A Beantown Slugger Worthy of Yankee Pinstripes
The New York Yankees these days have overtaken the Boston Red Sox as decidedly the best team in baseball. There is, however, one bright spot in Beantown - a homerun regulatory slugger who is having a “career year.” His name is William Galvin.
Galvin, Massachusetts’ chief financial regulator, has established an impressive track record serving the best interests of investors. His list of accomplishments is too numerous to mention here, but suffice it to say that he has been at the forefront of investigating and aggressively pursuing Wall Street wrongdoing, sometimes recovering as much as 100 percent of the losses sustained by Massachusetts investors. As I’ve repeatedly noted, Galvin’s complaint against Merrill Lynch regarding the firm’s marketing of auction rate securities ranks among the best primers on how Wall Street firms routinely put their interests ahead of their clients.
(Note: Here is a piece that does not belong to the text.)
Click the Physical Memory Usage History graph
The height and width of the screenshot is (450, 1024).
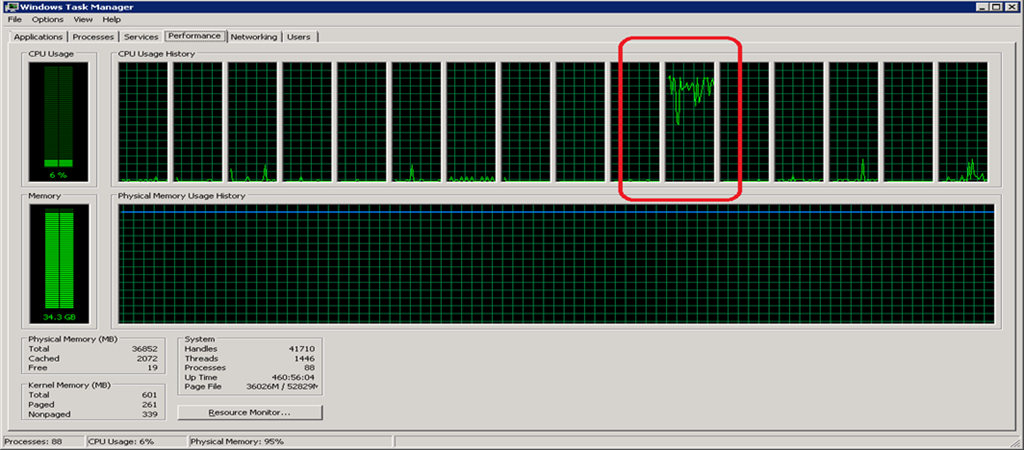tap(556, 264)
Galvin now has set his sights on Goldman Sachs’ weekly trading huddles, which I wrote about earlier this week. As reported by the Wall Street Journal, Goldman analysts routinely hold a weekly “trading huddle” to give “tips” to the firm’s traders and 50 most-favored clients, including SAC Capital Advisors and Citadel Investment Group. Some of these tips are reportedly at odds with the published recommendations of Goldman’s widely disseminated research reports.
Galvin is the real deal and he already has some insight as to how Goldman treats its less-than-favored customers. His agency has reached a settlement with Goldman regarding its peddling of auction rate securities, though the details are still being finalized.
It is my hope that in addition to examining the trading huddles, Galvin’s investigation will include the entire range of services Goldman provides its biggest clients and the criteria these firms use to evaluate these services. Hedge funds have a fiduciary obligation to get the best execution on their trades and it might behoove Galvin and his people to investigate whether that is in fact happening.
As the saying goes, where there is smoke there is often fire, but that’s not always true. If, after investigating Goldman’s huddles, Galvin concludes that no wrongdoing occurred, investors can take comfort in knowing that the practice was properly vetted. Sadly, the same probably can’t be said about the investigations of the SEC and FINRA.